Türk siyasetinde muhalefet mantığı, kan davası gibi topyekun düşmanlık olarak algılanıyor. Oysa ‘vekalet’, milletin hayrına olan gayretlere desteği gerektirir. Özellikle parti liderleri, ne olursa olsun; diyalog yolunu açık bırakmalıdır. Yani bu mücadele kişisel bir husumete dönüşmeden yürütülmelidir.
Oysa bu gelenek Türkiye’de böyle yürümedi. Sayın Erdoğan ile siyasi rekabete gücü yetmeyen Kılıçdaroğlu, bu boşluğu her ortamda ve her fırsatta Sayın Erdoğan’a ve aile fertlerine hakaretle kapatmaya çalıştı. (Bunların çoğu tescillendi ve kendileri binlerce lira tazminat ödedi.)
Kini sınır tanımadı
Derken Sayın Erdoğan, şimdiye kadar olduğu gibi TBMM’de birtakım siyasi pazarlıklar sonucu değil, bizzat halk tarafından cumhurbaşkanı seçildi. Bu arada Sayın Kılıçdaroğlu da bir ilke imza attı ve kin ve öfkesini Sayın Erdoğan ile birlikte cumhurbaşkanlığı makamına taşıdı. Bunu bizzat ifade eden CHP lideri, Sayın Erdoğan’a olan kin ve nefretini o makamın bugüne kadar hiç muhatap olmadığı seviyede devam ettirdi.

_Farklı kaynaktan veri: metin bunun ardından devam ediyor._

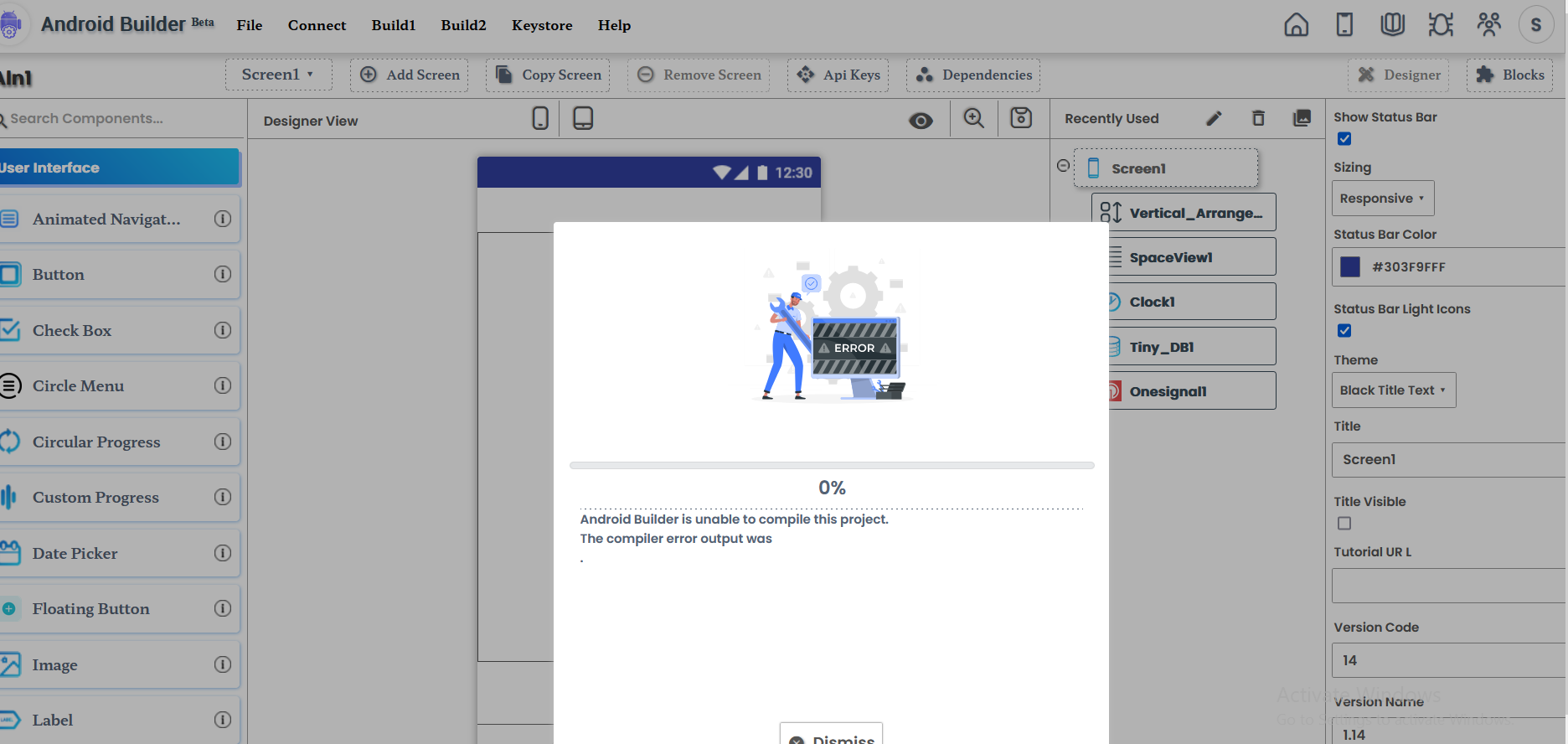Open the Responsive sizing dropdown

tap(1382, 199)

Hatta Sayın Kılıçdaroğlu bu sınırsız husumetinin sonucu Başbakan Davutoğlu’na karşı da son derece rencide edici bir üslup kullanarak TBMM’nin sağlıklı çalışma zeminini de yok etti.

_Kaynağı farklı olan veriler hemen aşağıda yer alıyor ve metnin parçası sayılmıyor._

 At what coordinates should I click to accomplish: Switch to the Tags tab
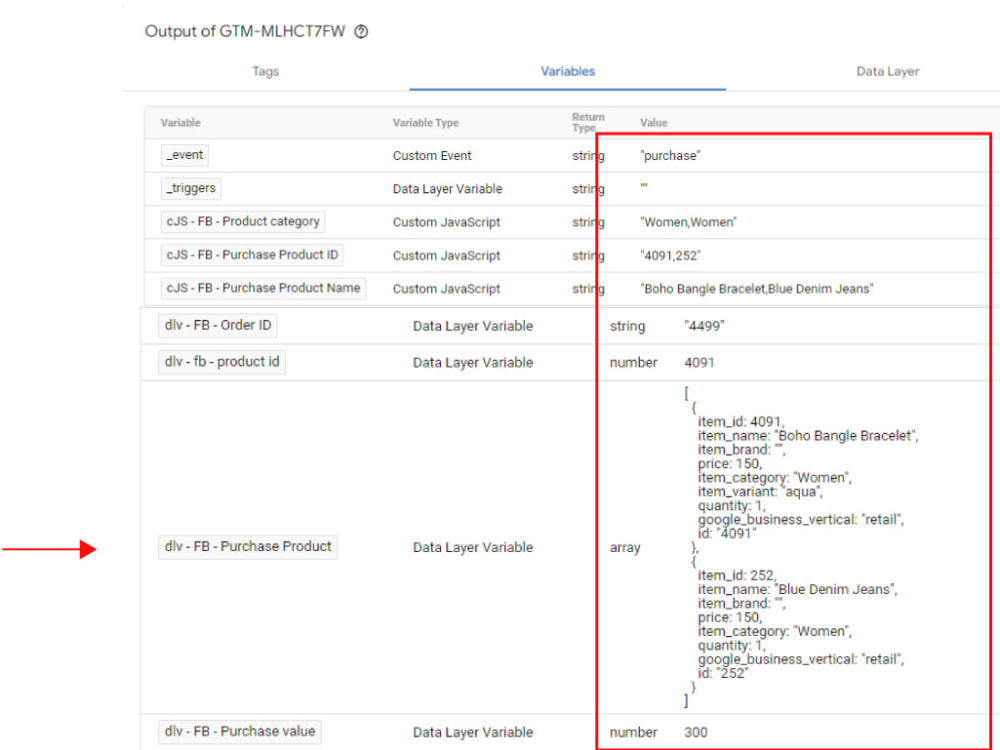click(x=265, y=71)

Günlerdir yayınladığımız manşetler CHP lideri Kılıçdaroğlu’nun, bu kin ve nefretine ne kadar esir olduğunu, varlığını; Cumhurbaşkanı Erdoğan’a düşmanlığa armağan eden karanlık odakların nasıl oyuncağı olduğunu ortaya koydu.

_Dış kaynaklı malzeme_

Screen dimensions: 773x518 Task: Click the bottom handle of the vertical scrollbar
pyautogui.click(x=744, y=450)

Bu ifşaatları tehditle karışık cılız açıklamalarla geçiştireceğini zanneden CHP yetkilileri her zamanki gibi yine Türk milletini yok sayıyor galiba. Zira, bu partinin bugüne kadar kendi milletvekillerini bile çıldırtan paralel işbirliğine hep birlikte şahit olmadık mı?
Sayın Kılıçdaroğlu, eline tutuşturulan kumpas kasetlerini grup konuşmasında dev ekranlardan bütün ülkeye aktarmadı mı? Paralel yapıya karşı yürütülen operasyonlarda ilk barikatçı hep o olmadı mı? Bu yapının Balyoz ve Ergenekon davalarındaki kumpaslarına en büyük tepkiyi gösteren, Silivri’deki kumpaszedelere heyet üstüne heyet gönderen Kılıçdaroğlu şimdi o kumpasçıları savunmak için elinden geleni yapmıyor mu?
Bu ne sevgi ah...
Tamamen marjinalleşen bu yapı ile olan bu ilişkileri, olmayan tabanının oylarına yönelik siyasi bir işbirliği olarak değerlendirmek mümkün değildir. Tam aksine bu yapıya yaklaştıkça milletten uzaklaştığı artık herkesin kabul ettiği bir gerçek olduğuna göre bu harakiride ısrarın sebebi ne olabilir?
Neticede görüldüğü gibi nereden gidersek gidelim paralel yapı ile CHP arasındaki bağ, siyasi meşruiyet çerçevesinde izah edilemiyor. Sadece Erdoğan düşmanlığının oluşturduğu bu nefret koalisyonu çökerken Kılıçdaroğlu CHP’yi de bitirecek.
Gücünü kin ve nefretten alan her yapı gibi...
KAFAMA TAKILANLAR..
Meclis’e de paket gerek...
İç güvenlik Paketi TBMM Genel Kurulu’nda görüşülmeye başlanmasıyla birlikte bir kavga gürültüdür gidiyor. Muhalefet partileri zaten İç Tüzük çerçevesinde kalmak kaydıyla çok defa samimiyetsiz seviyelerde Meclis’i sabote ediyor. Ama bu sefer bütün muhalefet ilk defa bir araya gelerek bu paketi engellemeye çalışıyor. Bu uğurda terörden iftiraya kadar ellerinden geleni yapıyorlar. Acaba ilk defa MHP ve HDP’yi bile aynı çizgide buluşturan bu güç ne olabilir?